Penghapusan sunat perempuan (Female Genital Mutilation) hingga saat ini belum juga diprioritaskan oleh peremintah. Yasmin juga menyebutkan data dari UNICEF bahwa lebih dari 50% anak diusia 11 tahun pernah mengalami sunat perempuan, artinya sudah separuh anak perempuan di Indonesia yang menjadi korban perlukaan.

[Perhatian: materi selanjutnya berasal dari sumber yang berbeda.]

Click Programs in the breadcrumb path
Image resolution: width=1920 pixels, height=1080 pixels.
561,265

Dewi Komalasari juga menambahkan bahwa praktik sunat perempuan (Female Genital Mutilation) di Indonesia bersumber dari tradisi. Pada negara dengan mayoritas Islam lainnya praktik sunat perempuan ini bahkan mulai ditinggalkan,  di negara lain praktik ini sudah ditinggalkan, “ada anggapan bahwa kalau perempuan belum disunat dia belum sah jadi seorang muslimah, sayangnya ini berat sekali untuk dihentikan. Apakah ini bagian dari ajaran agama atau akidah islam atau sebenarnya ini hanya tradisi saja?”

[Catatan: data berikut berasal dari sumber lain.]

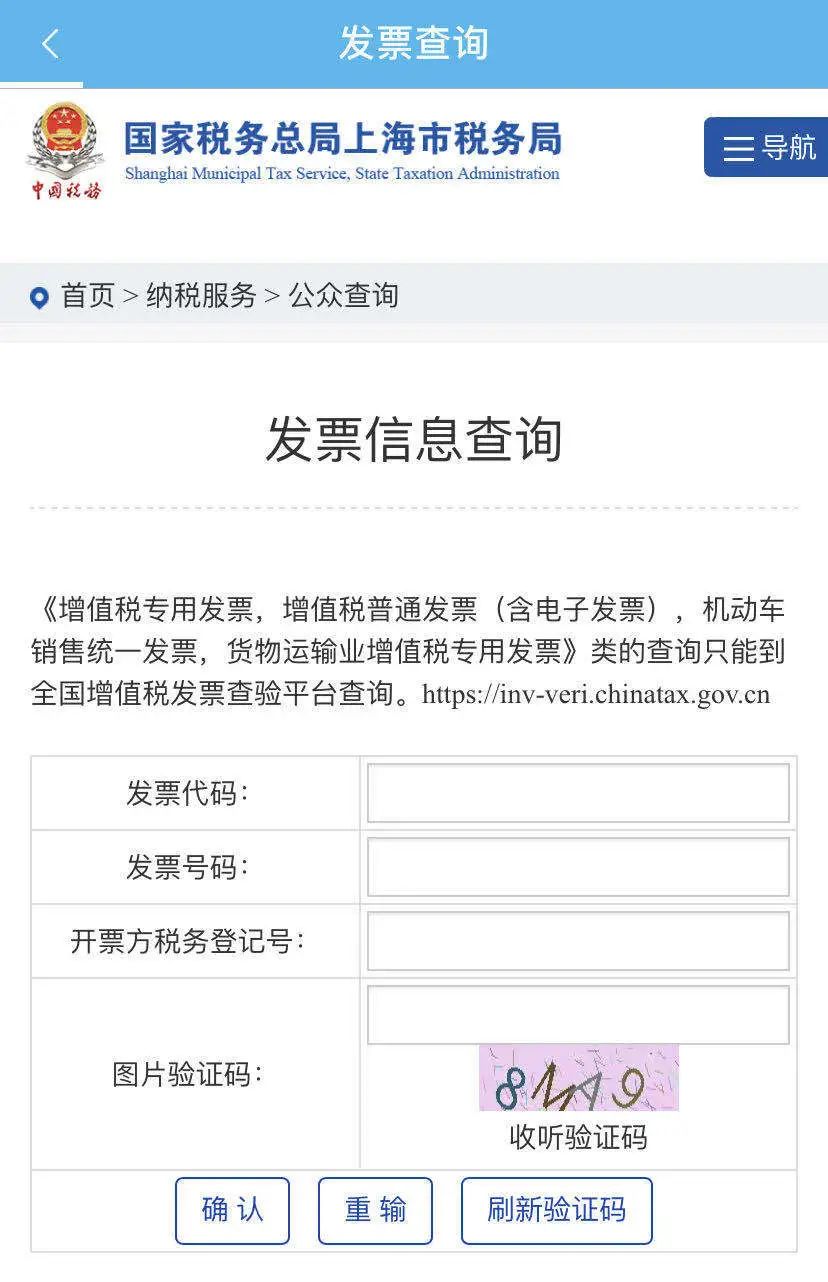Tap the 发票查询 header title

click(413, 44)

Praktik sunat perempuan di Indonesia cenderung sulit dihapuskan bila berhadapan dengan ajaran agama. “Ada 4 bentuk praktik sunat terhadap perempuan, di Indonesia masih melakukan yang keempat misalnya hanya sampai keluar darah, ini tetap dianggap perlukaan terhadap perempuan,” jelas Dewi.

Tak hanya masih adanya praktik sunat perempuan, Indonesia juga masih menerapkan peraturan diskriminatif untuk perempuan mulai dari UU Perkawinan yang menyebutkan bahwa usia minimal perempuan untuk menikah adalah 16 tahun (dimana perempuan belum menyelesaikan pendidikan wajib 12 tahun serta ketidaksiapan mental dan fisik perempuan),  hingga peraturan yang membatasi cara perempuan berpakaian dan adanya aturan yang memperbolehkan poligami bagi laki-laki. “Setidaknya Komnas Perempuan mencatat ada 421 peraturan daerah diskriminatif untuk perempuan,” tambah Yasmin.

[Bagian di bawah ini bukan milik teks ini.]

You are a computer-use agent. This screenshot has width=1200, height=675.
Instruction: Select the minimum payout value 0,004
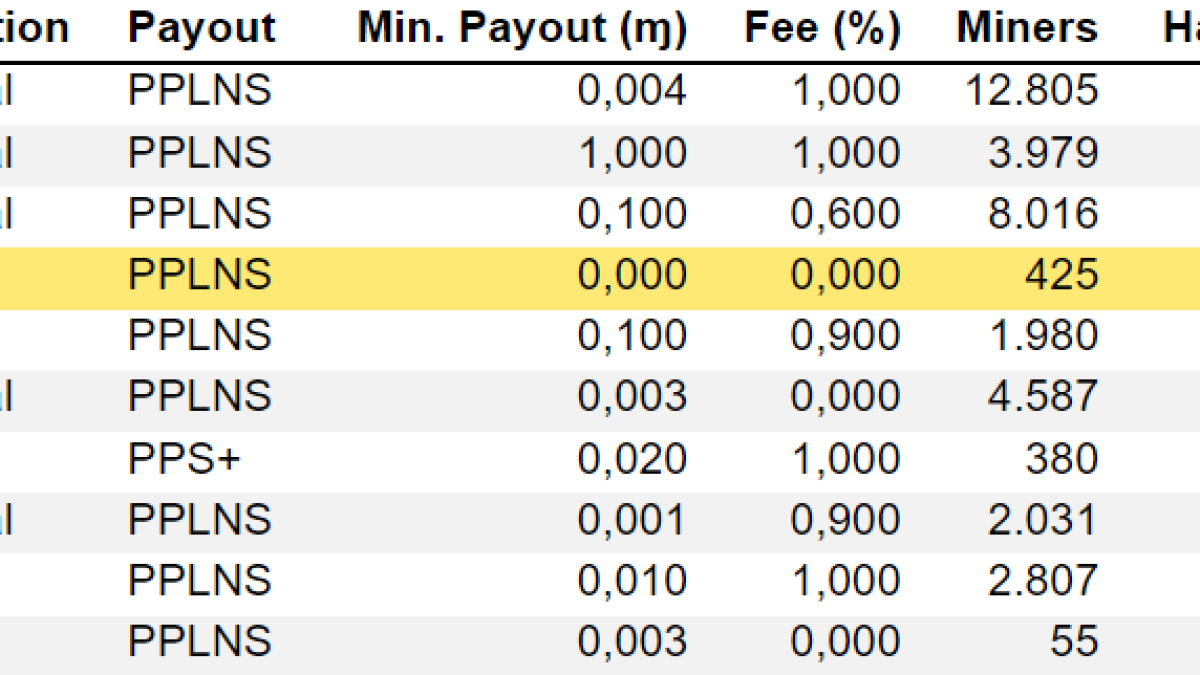632,91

Dalam rekomendasi diskusi narasumber mendorong pemerintah untuk segera mengesahkan RUU Kekerasan Seksual. Salah satu faktor kekerasan terhadap perempuan meningkat karena tidak ada ketegasan hukum bagi pelaku kekerasan terhadap perempuan. Penyidikan dan proses hukum harus dilakukan dengan tegas agar para pelaku kekerasan disidik hingga ada efek jera atau tidak ada impunitas bagi para pelaku.